▸ **Exercise aim**:
Repeat the records verbatim and leave the pictures out of your copy.
◆ ◆ ◆
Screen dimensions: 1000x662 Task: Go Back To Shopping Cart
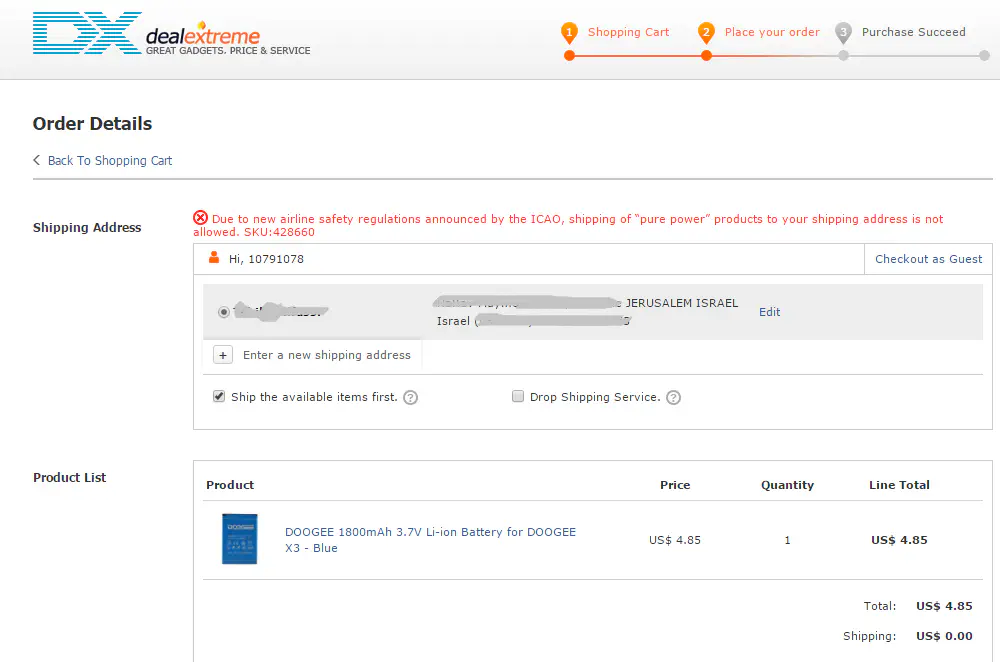pyautogui.click(x=109, y=160)
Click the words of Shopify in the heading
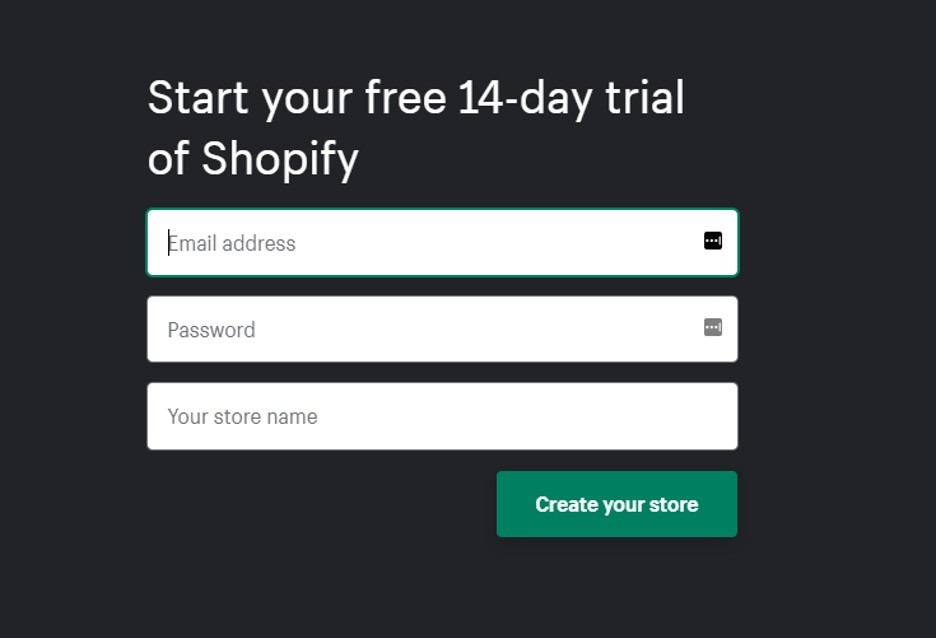 [x=253, y=159]
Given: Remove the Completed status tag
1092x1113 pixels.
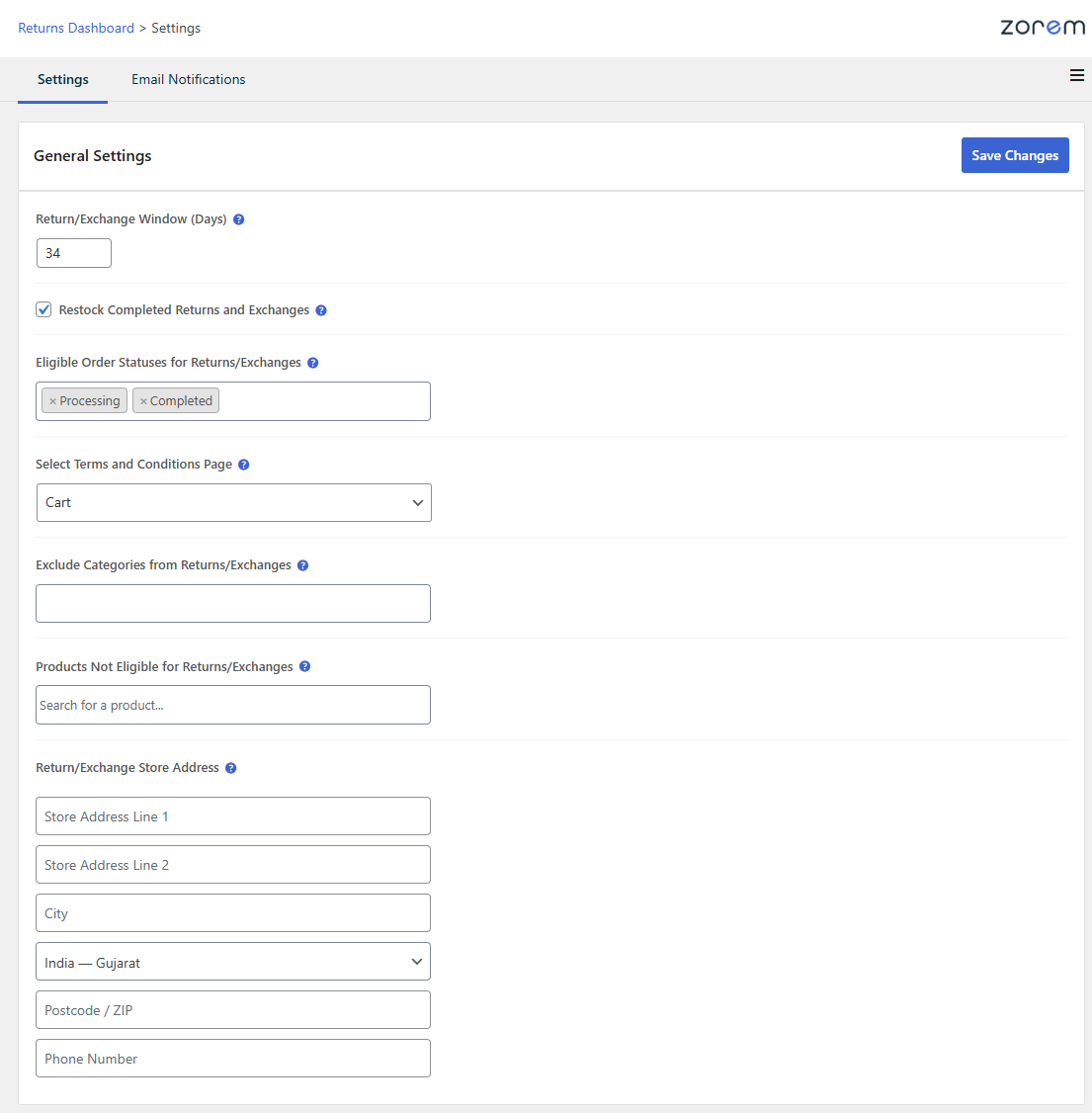Looking at the screenshot, I should tap(143, 401).
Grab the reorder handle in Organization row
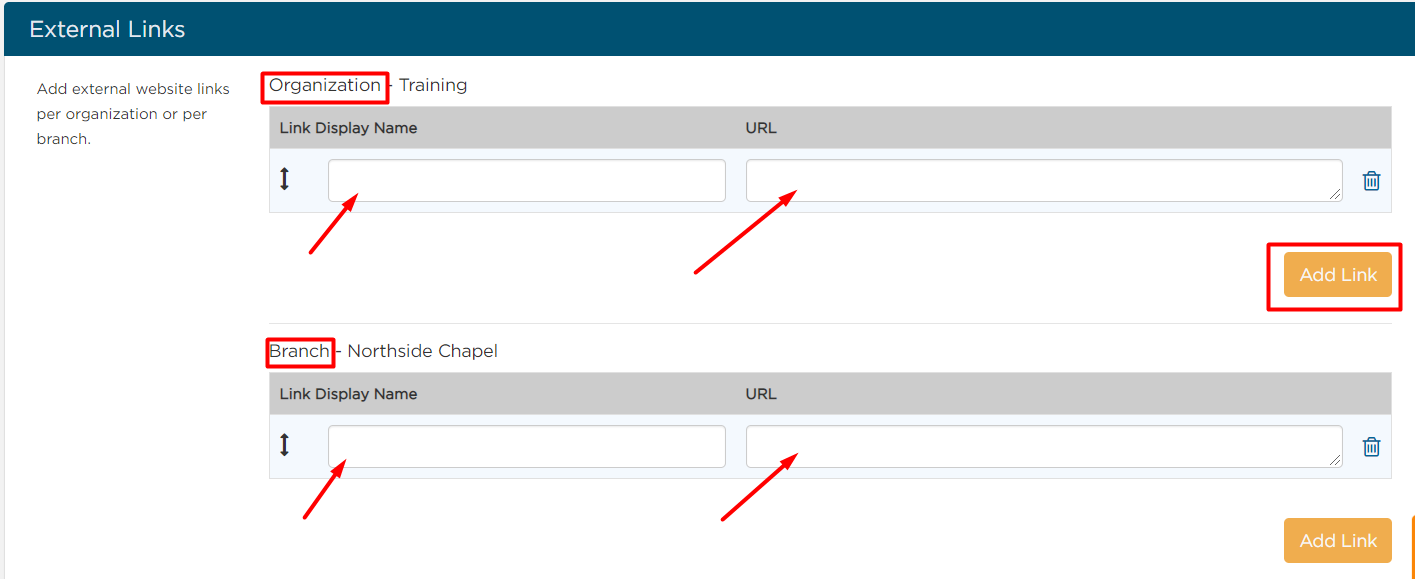Viewport: 1415px width, 579px height. coord(284,179)
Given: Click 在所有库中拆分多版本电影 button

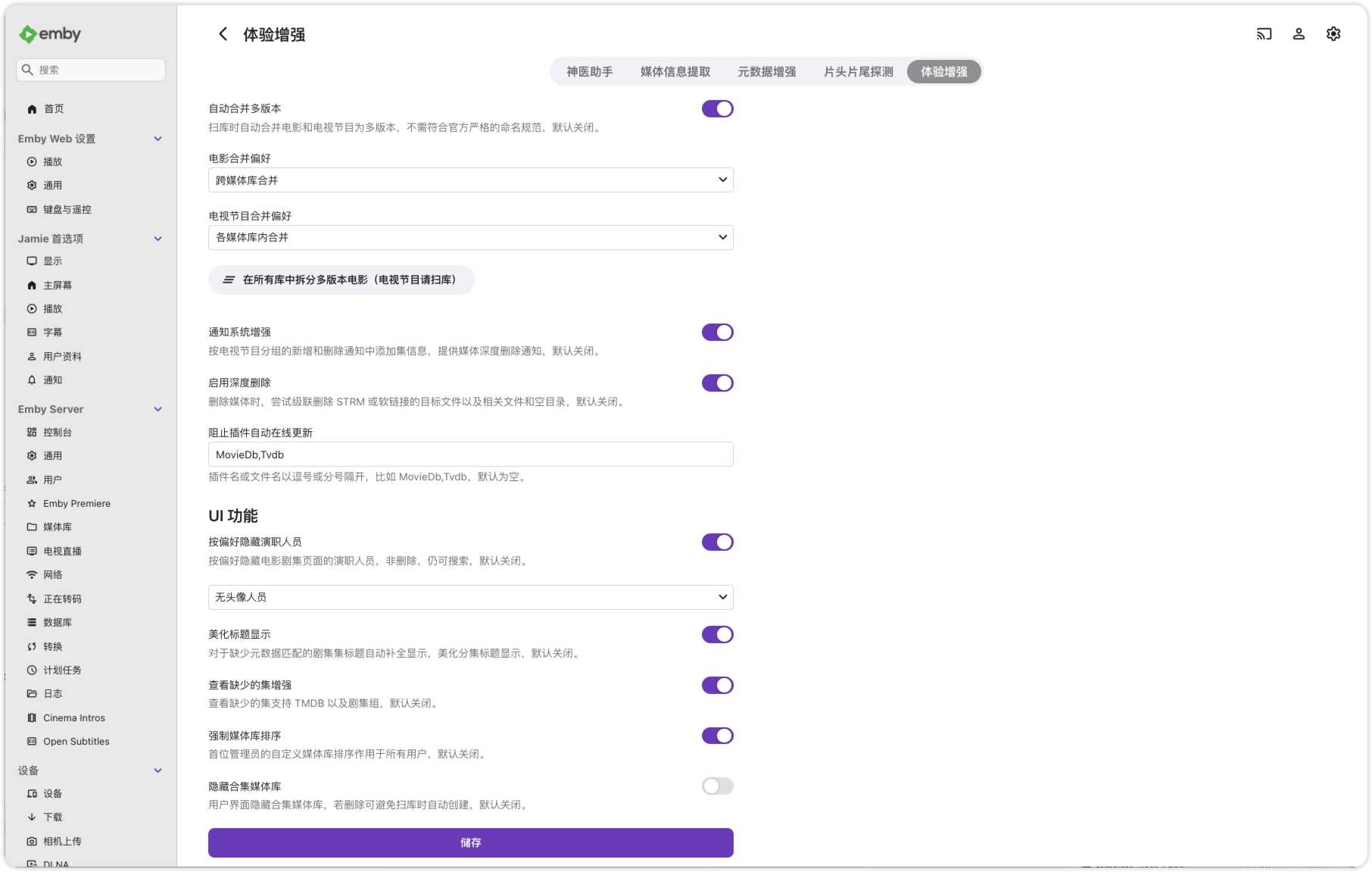Looking at the screenshot, I should [341, 280].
◆ ◆ ◆
▸ **The answer**:
Screen dimensions: 1000x662 Task: Go Back To Shopping Cart
pyautogui.click(x=109, y=160)
Click the words of Shopify in the heading
 [x=253, y=159]
Given: Remove the Completed status tag
1092x1113 pixels.
Looking at the screenshot, I should tap(143, 401).
Grab the reorder handle in Organization row
Viewport: 1415px width, 579px height. coord(284,179)
Given: Click 在所有库中拆分多版本电影 button

Looking at the screenshot, I should [341, 280].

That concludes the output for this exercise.